__Consigne__: Recopiez fidèlement, dans les recommandations sur la prévention du VHC, le passage allant de « - Réformer les » jusqu'à « un enjeu isolé. ».

__Extrait du document__:
• • • • •

Recommandations
- Renforcer et protéger les infrastructures de prévention dirigées par la communauté grâce à des partenariats fédéraux soutenus. Des investissements ciblés et pluriannuels de Services aux Autochtones Canada et de l’Agence de la santé publique du Canada sont nécessaires afin de soutenir les initiatives de prévention du VHC (et d’autres ITSS) dirigées par des Autochtones et par d’autres communautés dans les régions où les taux de transmission sont les plus élevés. Le maintien du Fonds d’initiatives communautaires et du Fonds pour la réduction des méfaits permettrait de poursuivre les relations de confiance dans le cadre des efforts de proximité, d’améliorer l’accès au dépistage précoce et aux traitements, et de réduire la pression sur les systèmes de soins aigus et d’intervention de crise.
- Assurer un accès systématique au matériel de réduction des méfaits et aux services de prévention dans l’ensemble des systèmes provinciaux et territoriaux. Les gouvernements provinciaux et territoriaux ont une influence déterminante sur les conditions dans lesquelles se produit la transmission du VHC. Les accords de financement pour les refuges, le logement supervisé, les services de santé et les programmes communautaires devraient intégrer les principes de la réduction des méfaits ainsi que des normes minimales pour la prestation de services, y compris l’accès à du matériel pour l’utilisation plus sécuritaire de drogues et à des avenues vers le dépistage et les traitements. L’accès systématique à des outils de prévention fondés sur des données probantes est essentiel pour réduire la transmission du VHC et d’autres ITSS.
- Harmoniser la mise à l’échelle du dépistage et du traitement avec les infrastructures de prévention dans les environnements à forte transmission. Dans les environnements où la transmission persiste, les investissements publics dans le dépistage et le traitement devraient s’accompagner systématiquement d’un soutien à la prévention par le biais des réseaux de services sociaux. Les modèles de programmes devraient combiner l’accès au dépistage, l’arrimage rapide aux traitements, la distribution de matériel pour l’utilisation plus sécuritaire de drogues et les soins continus afin de réduire les risques de transmission et de réinfection.
- Réformer les politiques sur les drogues qui entraînent des risques évitables liés au VHC. Les gouvernements fédéral, provinciaux, territoriaux et municipaux devraient réviser et réformer les lois, règlements, pratiques d’application et conditions de financement qui conduisent à une utilisation précipitée ou clandestine de drogues, qui limitent l’accès à la réduction des méfaits, qui interrompent les soins et qui criminalisent les stratégies de survie. La réforme des politiques sur les drogues devrait être considérée comme un moyen de prévenir l’hépatite virale, et non comme un enjeu isolé.

• • • • •

__Entrées de données__:
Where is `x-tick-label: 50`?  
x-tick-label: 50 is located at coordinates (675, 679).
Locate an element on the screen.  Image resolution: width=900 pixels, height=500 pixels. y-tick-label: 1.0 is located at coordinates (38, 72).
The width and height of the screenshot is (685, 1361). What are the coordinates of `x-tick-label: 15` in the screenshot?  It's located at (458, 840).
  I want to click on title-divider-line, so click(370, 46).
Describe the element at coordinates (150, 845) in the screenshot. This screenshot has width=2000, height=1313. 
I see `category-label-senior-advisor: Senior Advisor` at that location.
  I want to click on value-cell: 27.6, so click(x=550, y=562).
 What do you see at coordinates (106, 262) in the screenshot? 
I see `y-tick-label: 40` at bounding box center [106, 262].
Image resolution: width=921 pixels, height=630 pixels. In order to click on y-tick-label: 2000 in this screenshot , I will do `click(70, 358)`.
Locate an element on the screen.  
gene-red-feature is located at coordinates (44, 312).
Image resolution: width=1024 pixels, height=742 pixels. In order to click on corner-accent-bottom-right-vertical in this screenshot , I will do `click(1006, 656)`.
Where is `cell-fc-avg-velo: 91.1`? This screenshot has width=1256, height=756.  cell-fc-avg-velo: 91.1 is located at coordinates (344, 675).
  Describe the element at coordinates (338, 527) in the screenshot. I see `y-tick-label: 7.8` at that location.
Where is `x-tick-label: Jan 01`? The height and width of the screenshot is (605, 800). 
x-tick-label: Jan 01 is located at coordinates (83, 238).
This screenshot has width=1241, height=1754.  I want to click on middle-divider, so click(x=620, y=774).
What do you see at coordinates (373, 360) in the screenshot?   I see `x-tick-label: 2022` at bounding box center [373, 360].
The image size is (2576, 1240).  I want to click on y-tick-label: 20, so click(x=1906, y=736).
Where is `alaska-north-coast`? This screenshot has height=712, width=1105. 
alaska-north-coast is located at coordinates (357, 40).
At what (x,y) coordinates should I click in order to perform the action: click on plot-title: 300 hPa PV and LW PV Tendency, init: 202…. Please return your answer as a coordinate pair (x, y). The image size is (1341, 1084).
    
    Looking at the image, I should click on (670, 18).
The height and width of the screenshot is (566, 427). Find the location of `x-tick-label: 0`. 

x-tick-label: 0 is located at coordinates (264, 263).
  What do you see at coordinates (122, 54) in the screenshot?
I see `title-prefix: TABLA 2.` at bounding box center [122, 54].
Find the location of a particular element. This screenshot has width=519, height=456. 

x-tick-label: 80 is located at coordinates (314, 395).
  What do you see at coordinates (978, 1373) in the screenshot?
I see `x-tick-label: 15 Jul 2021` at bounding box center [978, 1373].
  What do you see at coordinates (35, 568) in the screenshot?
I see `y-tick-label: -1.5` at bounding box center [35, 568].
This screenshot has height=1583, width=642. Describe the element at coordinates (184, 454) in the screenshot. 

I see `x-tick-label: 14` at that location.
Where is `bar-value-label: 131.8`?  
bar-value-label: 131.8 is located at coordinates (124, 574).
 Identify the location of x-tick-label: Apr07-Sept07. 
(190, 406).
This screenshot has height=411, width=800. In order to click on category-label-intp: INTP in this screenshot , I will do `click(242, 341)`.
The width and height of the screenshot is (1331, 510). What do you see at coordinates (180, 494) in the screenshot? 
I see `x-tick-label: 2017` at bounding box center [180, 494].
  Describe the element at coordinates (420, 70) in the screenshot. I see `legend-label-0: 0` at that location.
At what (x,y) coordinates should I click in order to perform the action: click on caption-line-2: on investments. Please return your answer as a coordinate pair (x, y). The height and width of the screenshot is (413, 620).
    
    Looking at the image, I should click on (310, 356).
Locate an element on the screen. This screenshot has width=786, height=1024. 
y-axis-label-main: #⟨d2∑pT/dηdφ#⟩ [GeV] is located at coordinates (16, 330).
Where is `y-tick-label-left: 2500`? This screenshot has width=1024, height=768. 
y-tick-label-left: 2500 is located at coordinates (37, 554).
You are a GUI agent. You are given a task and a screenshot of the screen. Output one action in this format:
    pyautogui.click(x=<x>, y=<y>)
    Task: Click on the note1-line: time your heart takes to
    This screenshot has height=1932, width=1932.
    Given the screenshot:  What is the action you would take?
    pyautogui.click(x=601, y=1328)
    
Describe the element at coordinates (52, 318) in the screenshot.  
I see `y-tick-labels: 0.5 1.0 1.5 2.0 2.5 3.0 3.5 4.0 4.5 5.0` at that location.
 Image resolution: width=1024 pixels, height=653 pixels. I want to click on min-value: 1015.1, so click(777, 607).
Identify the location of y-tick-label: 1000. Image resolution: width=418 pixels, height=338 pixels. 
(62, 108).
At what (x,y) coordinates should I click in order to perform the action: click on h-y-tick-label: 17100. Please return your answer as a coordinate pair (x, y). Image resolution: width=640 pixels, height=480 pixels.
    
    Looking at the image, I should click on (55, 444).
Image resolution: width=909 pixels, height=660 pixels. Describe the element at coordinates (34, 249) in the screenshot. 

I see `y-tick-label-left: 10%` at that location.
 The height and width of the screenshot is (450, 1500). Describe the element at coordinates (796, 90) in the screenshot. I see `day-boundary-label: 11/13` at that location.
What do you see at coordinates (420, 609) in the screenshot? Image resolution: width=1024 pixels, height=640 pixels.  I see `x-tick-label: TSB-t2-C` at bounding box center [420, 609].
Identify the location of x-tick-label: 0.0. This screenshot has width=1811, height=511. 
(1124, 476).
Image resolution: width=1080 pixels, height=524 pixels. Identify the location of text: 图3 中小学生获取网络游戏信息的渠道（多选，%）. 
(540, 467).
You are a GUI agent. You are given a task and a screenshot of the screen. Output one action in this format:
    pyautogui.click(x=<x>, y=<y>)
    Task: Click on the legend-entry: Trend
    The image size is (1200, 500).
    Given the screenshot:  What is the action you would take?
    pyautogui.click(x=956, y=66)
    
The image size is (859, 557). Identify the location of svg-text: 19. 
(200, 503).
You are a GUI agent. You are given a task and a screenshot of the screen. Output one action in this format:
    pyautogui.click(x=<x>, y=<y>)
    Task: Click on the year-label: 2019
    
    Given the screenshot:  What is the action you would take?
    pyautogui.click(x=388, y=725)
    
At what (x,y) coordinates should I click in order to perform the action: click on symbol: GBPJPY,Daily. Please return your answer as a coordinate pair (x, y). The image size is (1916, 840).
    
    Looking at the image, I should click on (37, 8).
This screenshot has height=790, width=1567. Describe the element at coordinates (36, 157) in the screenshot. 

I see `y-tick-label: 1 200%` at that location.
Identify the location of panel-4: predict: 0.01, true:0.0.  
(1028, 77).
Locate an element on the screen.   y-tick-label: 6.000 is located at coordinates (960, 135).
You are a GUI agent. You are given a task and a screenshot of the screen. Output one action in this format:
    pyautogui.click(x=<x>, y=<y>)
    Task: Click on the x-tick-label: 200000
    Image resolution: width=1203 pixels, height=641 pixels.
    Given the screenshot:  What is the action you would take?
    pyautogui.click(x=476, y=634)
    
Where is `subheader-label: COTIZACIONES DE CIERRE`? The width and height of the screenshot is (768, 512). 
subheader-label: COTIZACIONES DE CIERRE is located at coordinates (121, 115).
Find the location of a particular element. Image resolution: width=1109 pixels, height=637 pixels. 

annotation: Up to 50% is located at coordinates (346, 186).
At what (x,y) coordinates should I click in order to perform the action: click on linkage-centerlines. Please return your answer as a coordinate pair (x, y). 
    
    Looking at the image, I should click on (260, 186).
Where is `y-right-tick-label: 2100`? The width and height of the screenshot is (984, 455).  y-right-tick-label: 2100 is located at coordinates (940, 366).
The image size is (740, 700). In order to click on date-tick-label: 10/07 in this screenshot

• • • • •

__Réponse__:
- Réformer les politiques sur les drogues qui entraînent des risques évitables liés au VHC. Les gouvernements fédéral, provinciaux, territoriaux et municipaux devraient réviser et réformer les lois, règlements, pratiques d’application et conditions de financement qui conduisent à une utilisation précipitée ou clandestine de drogues, qui limitent l’accès à la réduction des méfaits, qui interrompent les soins et qui criminalisent les stratégies de survie. La réforme des politiques sur les drogues devrait être considérée comme un moyen de prévenir l’hépatite virale, et non comme un enjeu isolé.